Peterson also said Savio's family stole money given to him to cover what he paid for her funeral. Then it was Savio's brother's turn to call Peterson a liar. The brother, Henry Savio, also was thrown out of the courtroom. Peterson called out to Henry Savio that he still has the receipts from the funeral, presumably at his home in Bolingbrook and not in his cell at the Will County jail.
Racked with sobs, Peterson went on to complain about the way celebrity medical examiner Michael Baden conducted an autopsy on Savio's body after it was pulled from its grave soon after Peterson's fourth wife, Stacy Peterson, mysteriously vanished in October 2007.
"He took the head of the mother of my children," Peterson exclaimed.
"He cut off the head of the mother of my children and he put it on a counter so that the TV producer has to see it, to take pictures, to sensationalize the moment for a TV show," Peterson said.
Prosecutors dispute this ever happened.
Before Peterson launched his tirade, Judge Burmila declared that he was not granting a new trial for Peterson, whose lawyers claim he was deprived of a fair shake due to the allegedly poor performance of former lead attorney Joel Brodsky.
Burmila agreed that it was "clear to the court from the very beginning that Mr. Brodsky was out of his depth," and that he "did not have the lawyerly skills" to handle the case. But he also pointed out that Peterson was represented during his trial by five other attorneys.
Peterson did not mention Brodsky during his rant, but did go after the news media, whose attention he and his lawyer seemed to love before he was found guilty of murder and Brodsky was off the case. He also decried "that ridiculous movie that was played right before my trial."
The and was based on the true crime sensation Fatal Vows: The Tragic Wives of Sergeant Drew Peterson.
"When this happened, I thought I'd be found to be a great guy, but within moments the media turned me into a monster," Peterson said. "First chance I get, I’m going get a tattoo on my back from shoulder to shoulder, and it’s going to read, 'No good deed goes unpunished.'"
After Peterson's spectacle, Glasgow said, "I've never seen a more pathetic display until today."
"That shrill kind of feminine screech that he didn't kill Kathy, that's who killed Kathy," Glasgow said.
For all Peterson's sobbing on the stand, he composed himself immediately after stepping down and was laughing and talking to county deputies after the hearing ended and the courtroom was cleared.
Since he was locked up in May 2009, Peterson said he has twice battled skin cancer and has been stricken with high blood pressure and high cholesterol. He attributes the blood pressure and cholesterol problems to the jail food he has been eating for almost four years.
"I tell you this to give you greater cause for celebration when you celebrate the fact that you perpetrated the greatest railroad job in the history of this country," Peterson said.

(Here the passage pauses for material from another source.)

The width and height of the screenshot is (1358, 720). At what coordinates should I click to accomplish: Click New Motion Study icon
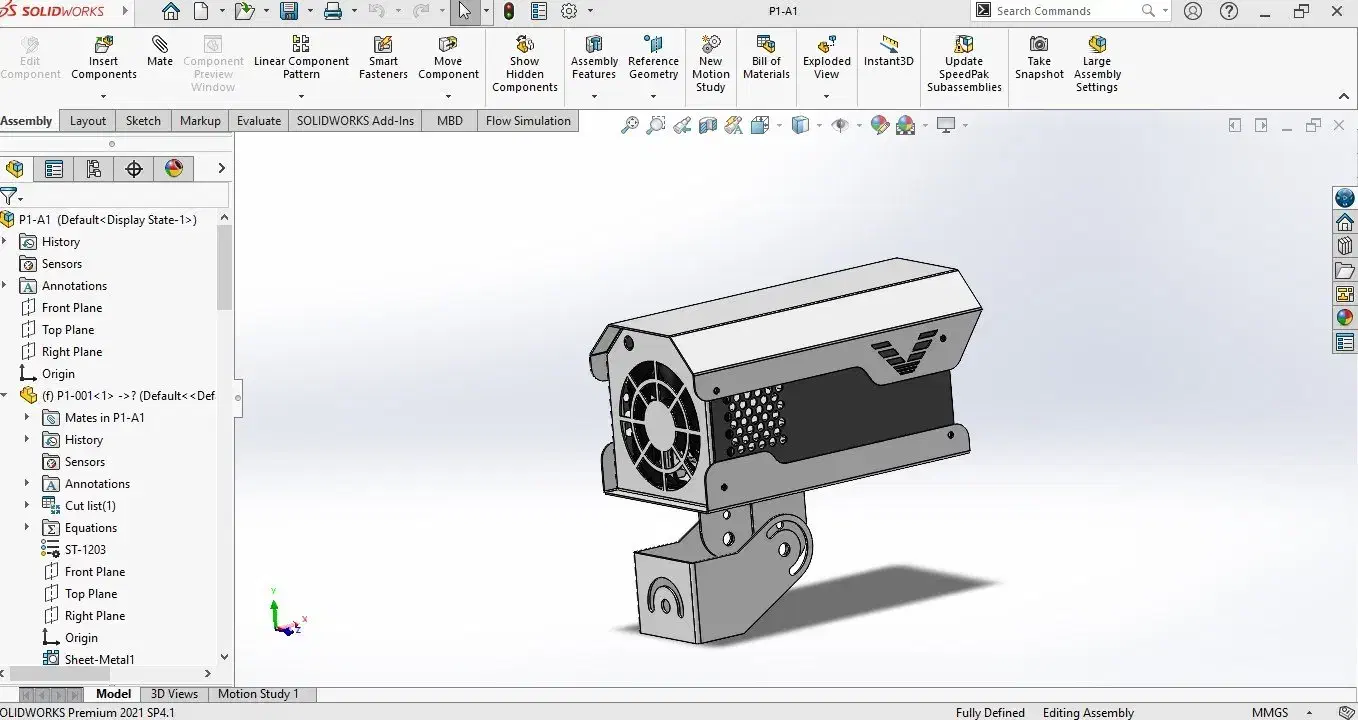[x=710, y=46]
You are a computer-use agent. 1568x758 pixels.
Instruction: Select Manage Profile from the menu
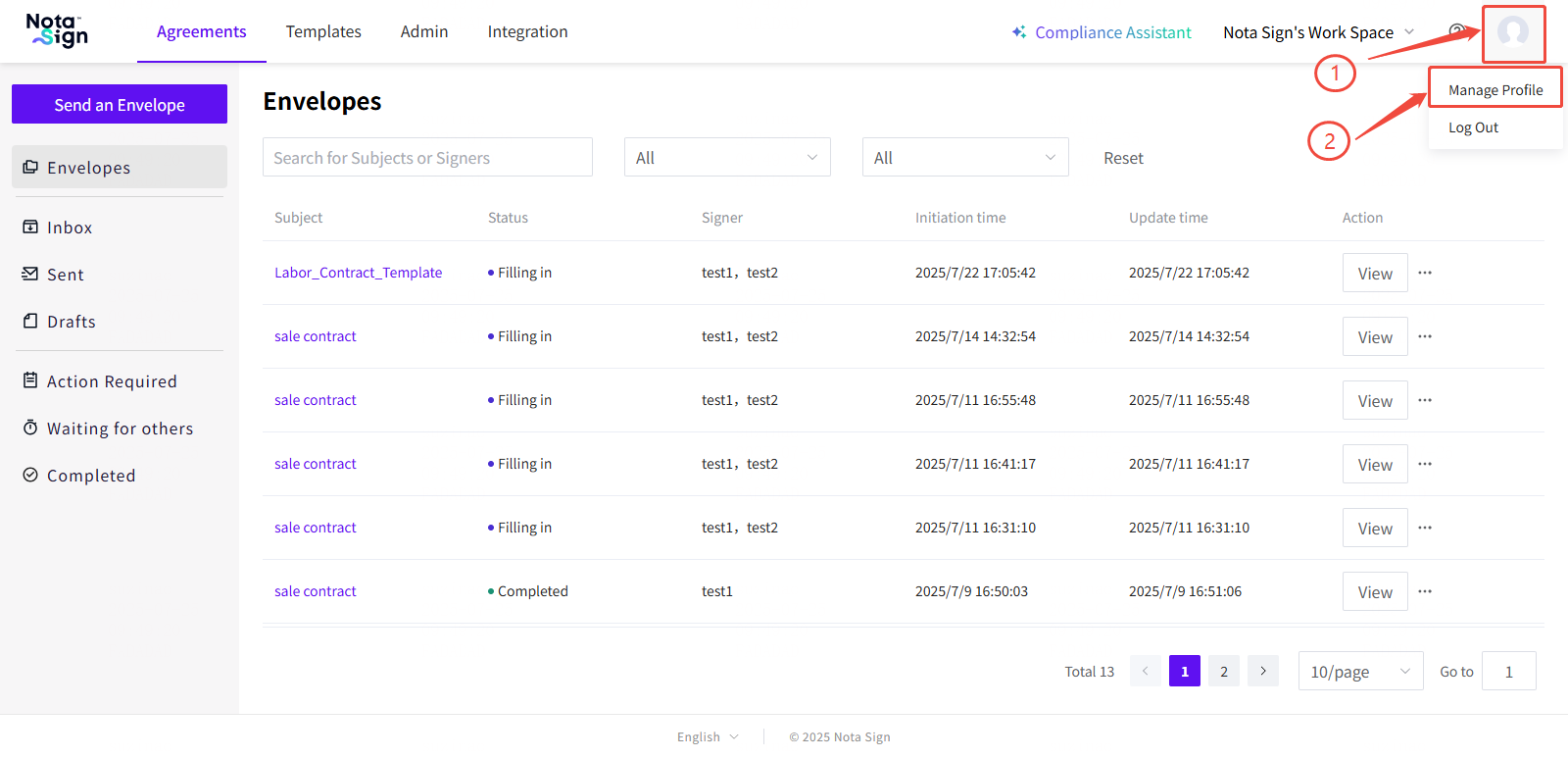(x=1494, y=90)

Peterson attorney Steve Greenberg agreed that his client was railroaded, and predicted the case would be sent back to Joliet on appeal within two years. Peterson will spend those two years in prison, and may be taken from the county jail to Stateville Correctional Center as early as Friday. On Thursday, he sounded less than enthusiastic about the prospect of being sent "to the department of corrections to die."
"I hope Mr. Glasgow looks me in the eye right now," Peterson said before wrapping things up Thursday afternoon.
"I'll never forget what you've done here," he said. "Now it's time to send an innocent man to a life of hardship and abuse in prison. I don't deserve this. I don't deserve this. Thank you."